Financial investigative journalist Liam Vaughan seems to have had the time of his life putting together Flash Crash. But then, the story is so rich with characters and so bizarre in its nature, that as he admits at the end—someone had to write a book on it. It is a case of truth stranger than fiction ... The book is fast-paced, extremely engaging, and an easy read, despite the complexity of futures trading. Vaughan has done an excellent job of making it accessible and even exciting. It's a hard one to put down.
It is an extraordinary and rather pathetic story, most of which plays out on the seedy edges of the financial world. In Flash Crash, Liam Vaughan, a journalist with Bloomberg in London, tells it in vivid detail ... Navinder Sarao was no angel. But the real lesson from Mr. Vaughan’s well-reported book is that far too much energy goes into prosecuting such small fry. The real bandits are still out there, cloaked in political cover and respectability yet rigging the markets at scale.
It is a cautionary tale of the fragilities baked into the financial system by layers of complexity and beggar-thy-neighbour profit hunting. It is an engaging history lesson on the evolution of modern trading, the conflicting demands it seeks to serve, and its dislocation from any social purpose. It is an alarming insight into the motivations of prosecutors who are, at times, desperate just to see someone, anyone, pay.
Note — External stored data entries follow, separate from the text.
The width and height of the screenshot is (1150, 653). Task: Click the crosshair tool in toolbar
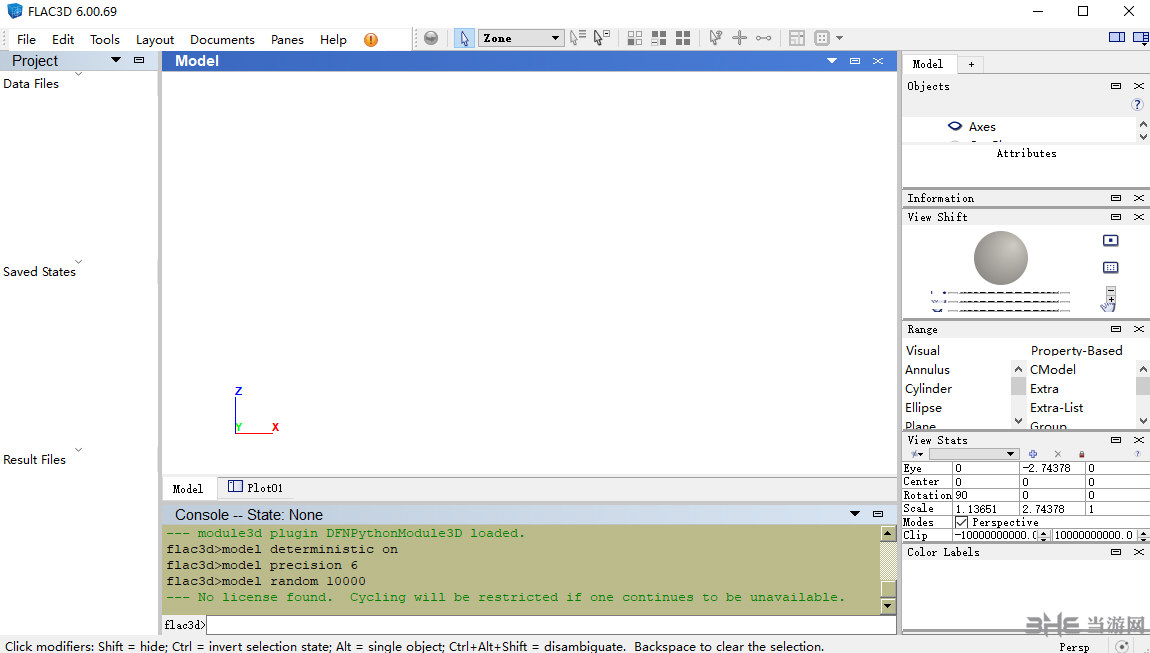740,38
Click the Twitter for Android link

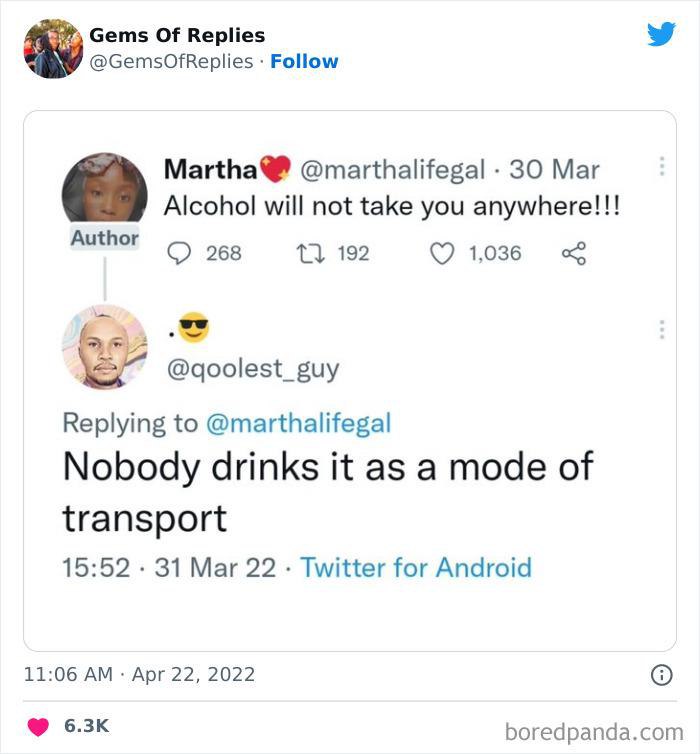tap(416, 568)
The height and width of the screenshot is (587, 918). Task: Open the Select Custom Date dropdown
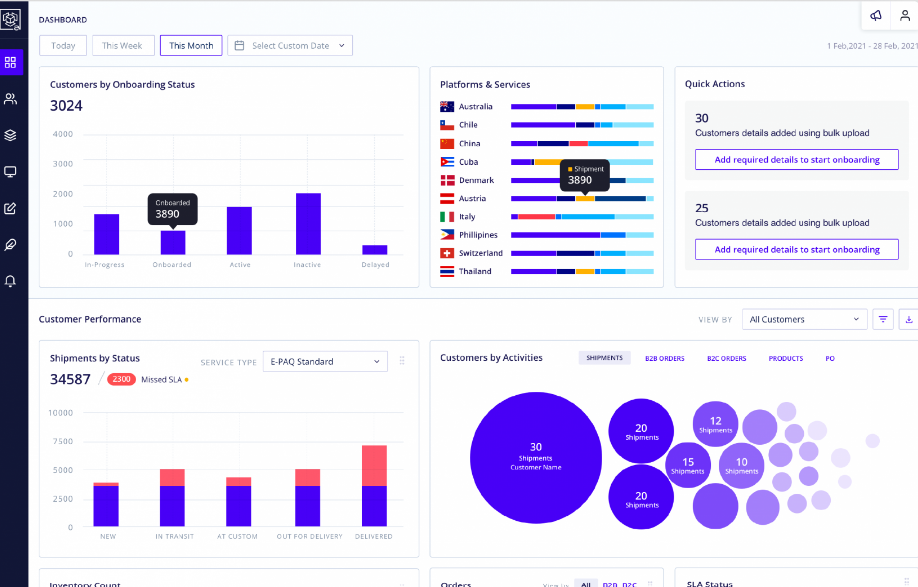pos(290,45)
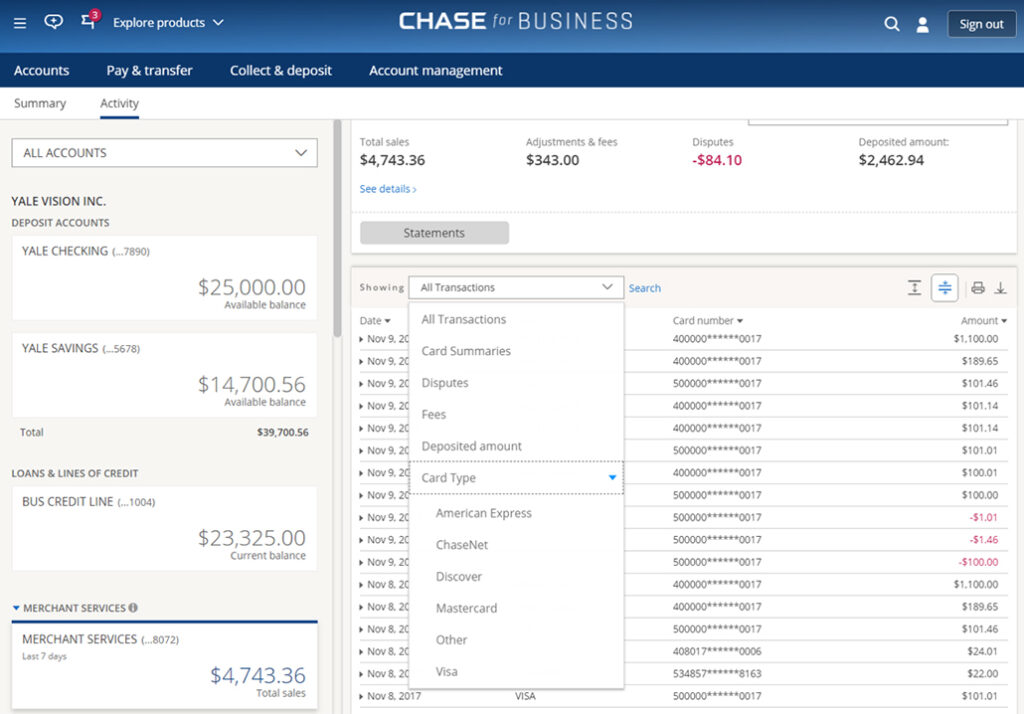Open the feedback chat icon
Viewport: 1024px width, 714px height.
pos(52,22)
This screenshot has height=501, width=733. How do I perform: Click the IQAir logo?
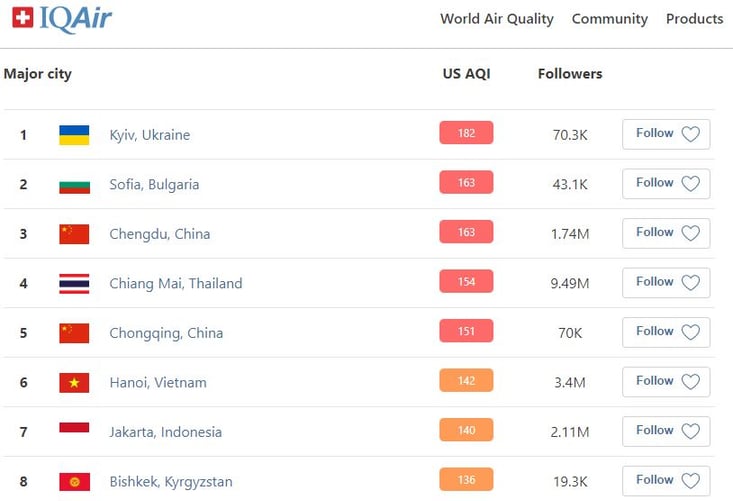[x=62, y=19]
And it is a pacy account that swings from humour to horror as it describes a vulnerable man who is out of his depth and failed by the people around him ... Flash Crash captures Sarao’s almost otherworldly oddness without crossing the line into poking fun at him ... Flash Crash is a compelling reminder that such cases could happen again without scrutiny around who gets their hands on markets weaponry.